## Written task
Carry on the interview transcript below, about the Iraq war and the domestic economy, from the point where it stops.

## Excerpt provided
2007 was the bloodiest year yet.
Now, the surge has tamped down on the violence.
I think maybe sometimes Democrats don't want to
acknowledge that.
I don't know why.
You just acknowledge that it has tamped
down some of the violence.
But, you know what, if we put 30,000 to 50,000 police
officers into a major urban area, you
know what would happen?
It would tamp down violence and crime.
So of course it has helped with that.
But that's not the issue.
The issue is the presence of America there.
I think that this has--
this is my opinion, obviously--
I think the invasion, and the presence, and the occupation
there has really been a gift to the terrorists
that really hate us.
Because we have organized them in a way that I don't think
they could have imagined when we began all of this.
And at the beginning, and in the run-up to the war, I said
to colleagues, we do this, if we do this, it's going to
strengthen Iran's hand.
And you know what?
They laughed at me.
Many of them [UNINTELLIGIBLE] what are you talking about?
Where you getting that from?
And I think that it has.
And I think it's destabilized that part of the world.
It'll take anywhere from 10 to 12 months-- that's what the
military says--
to redeploy.
But I think that the monies that are approved by the
Congress should be monies that are going to support a plan to
bring our troops home safely an honorably.
And that when they come home, that we give them what they
need, and certainly what they've earned.
So you can tell how I voted.
But I want to tell you something.
It wasn't popular to vote against the war resolution.
It really wasn't.
It wasn't.
I got a lot of push-back from constituents.
Some said that I wasn't patriotic.
I did not think that it was the right policy.
I don't think preemption is befitting of our country.
And I thought the policy was dangerous.
I thought it would have broad and bad implications.
And I said on the floor of the House, I hope I'm not right.
I hope I'm not right.
So this is where we are.
Whomever's elected president is going to have
to deal with it.
ERIC SCHMIDT: And whichever president will have to deal
with this, as you describe.
ANNA ESHOO: Right.
ERIC SCHMIDT: Let's talk a little bit about
the domestic situation.

The Congress, when you were in the minority, passed a series
of tax cuts to stimulate the economy.
There's a lot of issues that have been raised
about all of that.
A lot of other things have been going on with respect to
domestic policy that you now have a chance to really
affect, either by blocking or by influencing President Bush.
And whoever is the ultimate president will have to deal
with you all in any case.

Are we going into a recession?
Is Congress going to act in any meaningful way to address
any of the structural imbalances that people are
complaining about?
What are the you're going to take over the next few years
to try to make sure the domestic
situation is a good one--
jobs, good growth, et cetera.
ANNA ESHOO: Well, this question belongs to all of us,
not just me.
Because the next President of the United States is going to
be the largest determinant in terms of policy direction and
the proactive presentation of policy to the Congress.
And then Congress--
Congress is not-- you should know this--
it's not a proactive institution.

It isn't.
It it goes to all jokes and the bad things that are said
about Congress.

## Provided material
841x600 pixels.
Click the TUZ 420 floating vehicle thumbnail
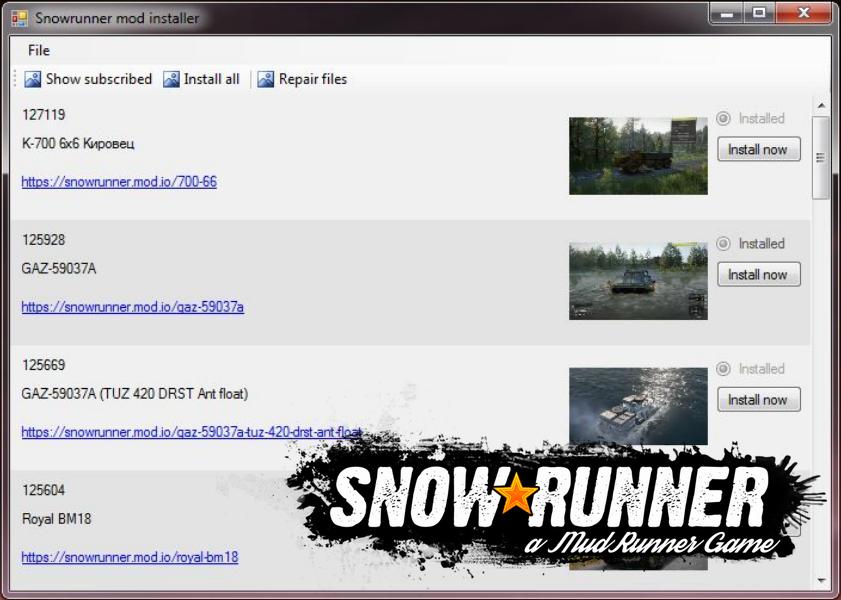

## Task response
But I thought before I got there that it would be.
And I very quickly learned that it's not.
It is not proactive.
It's reactive.
And so the elections are going to set a huge tone and a
policy determination.
Maybe not the specifics, because Congress is the one
that writes the legislation.
The Congress funds the policies.
And there are always--
even if it's all Democrats, they're still going to scrap
about different things with one another.
So this question belongs to all of us, who the next
President of the United States is going to be.
Look what they're talking about.
Number one on the mind--
I can tell you my constituents, I hear from
8,000 to 10,000 constituents a month.
It's the highest number of contacts of
any member of Congress.
8,000 to 10,000 constituents a month.
Imagine that?
And you know what?
I read it all.
You probably don't believe me, but I do.
Because I need to hear where people are.
And then we can talk about outreach, and how we do it,
and what you're doing to beef up all the campaign tools.
So the war is going to have to be dealt with.
This will be over a trillion dollars in terms of cost.
First is the cost to our precious troops, both their
injuries, what their families are going through.
This is long-term.
Long-term.
This is not going to go away, even if every last one of
them, we bring them home.
So the war is one.
Domestically, people are very worried about the economy.
Eric, I'm not an economist. I'm a very pragmatic person
about where I think investments should be made.
And then when it comes to be the huge economic issues,
there are others that weigh in on that.
And I'm being very frank with you.
But I do think that legislation is going to come
up this year on a slice of our economy by which we measure
our economy.
And that's housing and the whole issue of the subprime
market and foreclosures.
There are two bills, one in the Senate, one in the House.
I think in the first half of this year that we'll reconcile
those bills and send legislation to the president.
Now, all of this, there's a delayed reaction before it
actually has an effect.
But it's something important for us to do.
I think what we constantly have to--
do, anyway.
This is where I come from.
Is that we make the investments now that are going
to serve us long-term for our country.
There's plenty of short-term stuff around.
There are the fiscal quarters for companies.
We have to deal what we have to deal with day in day out.
And so there's plenty of short-term term stuff that we
can talk about and we know we have to do.
I like the long-term stuff.
That's why I helped develop what we call
our innovation agenda.
And so the '09 budget, we're going to be looking at
funding, and certainly the Office of Science.
Because that's not something the private sector does.
It's really a national role.
And the federal government funds this.
So children's health care.
We still have to go--
why a President of the United States would ever veto
legislation that insures children in the country.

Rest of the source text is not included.